Selanjutnya syeikh ‘Atha’illah menyeru agar memperhatikan adab dalam beramal, yaitu jika Allah meletakan anda pada asbab,maka tetaplah berpijak pada asbab.tunaikan apa yang anda mampu dalam menuntut ilmu,berda’wah, atau beribadah dan jangan berusaha untuk meninggalkan asbab(duniawai).Namun bila hal itu tidak lahir dari keinginanmu tetaplah anda,karena kadang Allah menahan asbab itu darimu,lalu anda mendapati terputus,maka disinilah letak TAJRID, atau tajrit itu kadang datang lantaran suatu sebab yang engkau tidak berdaya melawannya,yaitu engkau dituntut untuk meninggalkan asbab (oleh Allah) dan mencurahkan diri pada sesuatu yang hukumnya fardlu ‘ain atau fardlu kifayah.Contohnya adalah orang yang ditempatkan oleh Allah pada tempat tajrid tetepi ia tidak sengaja atau tidak memintanya,dan Allah menutup pintu pintu asbab dunia serta membuka pintu pintu ukhrawi, seperti menuntut ilmu, beribadah, dakwah atau pelayanan sosial, yang semua itu termasuk perkerjaan pekerjaan ukhrawi yang luhur maka inilah tajrid murni dan bagus serta tidak tercela.

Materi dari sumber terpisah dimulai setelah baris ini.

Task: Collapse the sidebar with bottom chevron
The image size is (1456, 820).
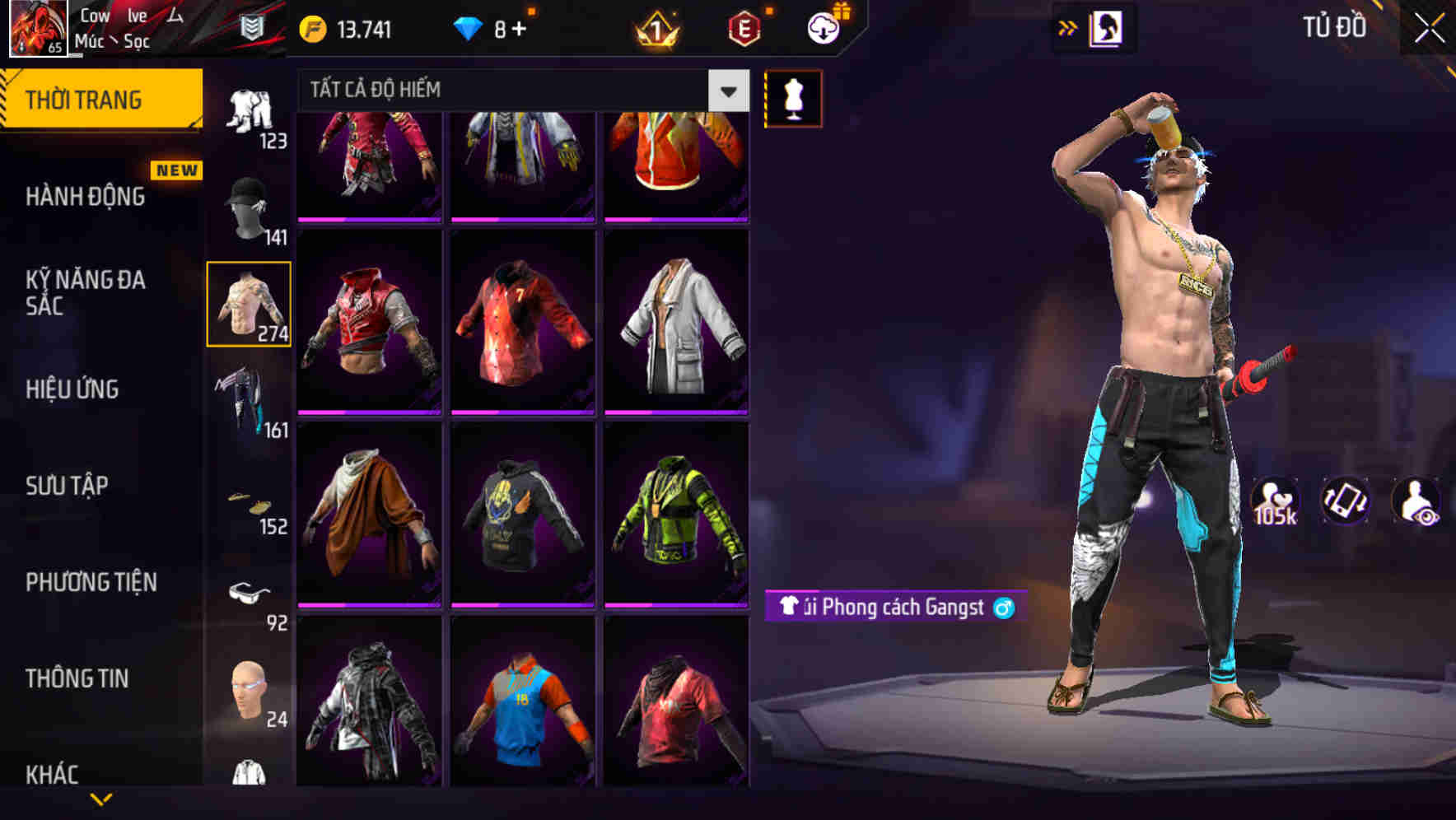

Ketka engkau ditempatkan dalam kedudukan tajrid dan terbuka untukmu asbab da’wah,menuntut ilmu,berkhitmad untuk kepentingan umum,lantas engkau berfikir untuk meninggalkan tajrid,dan kembali kepada urusan urusan duniawi,maka engkau sesungguhnya jatuh terjungkal,merosot dan menurun.
Adlaah kemerosotan dari tingkat yang tinggi jika seseorang berada posisi tajrid, lalu ia berusaha untuk turun ke alam asbab karena tujuan duniawi.
Jika Allah menempatkanmu pada kedudukan orang yang ber tafarugh(konsentrasi penuh) dalam hal hal semacam ini,maka lakukanlah kewajiban kewajiban dengan tekun dan janganlah berfikir tentang dunia.Namun bila Allah menempatkanmu pada asbab, maka janganlah engkau meninggalkanya karena semata mata suka kepada taffaruq.Jika demikian halnya,maka luputlah dirimu dari dunia dan akhirat.Dunia terlepas darimu lantaran engkau tidak bekerja, dan akhirat tidak terjangkau olehmu lantaran niatmu tidak sehat.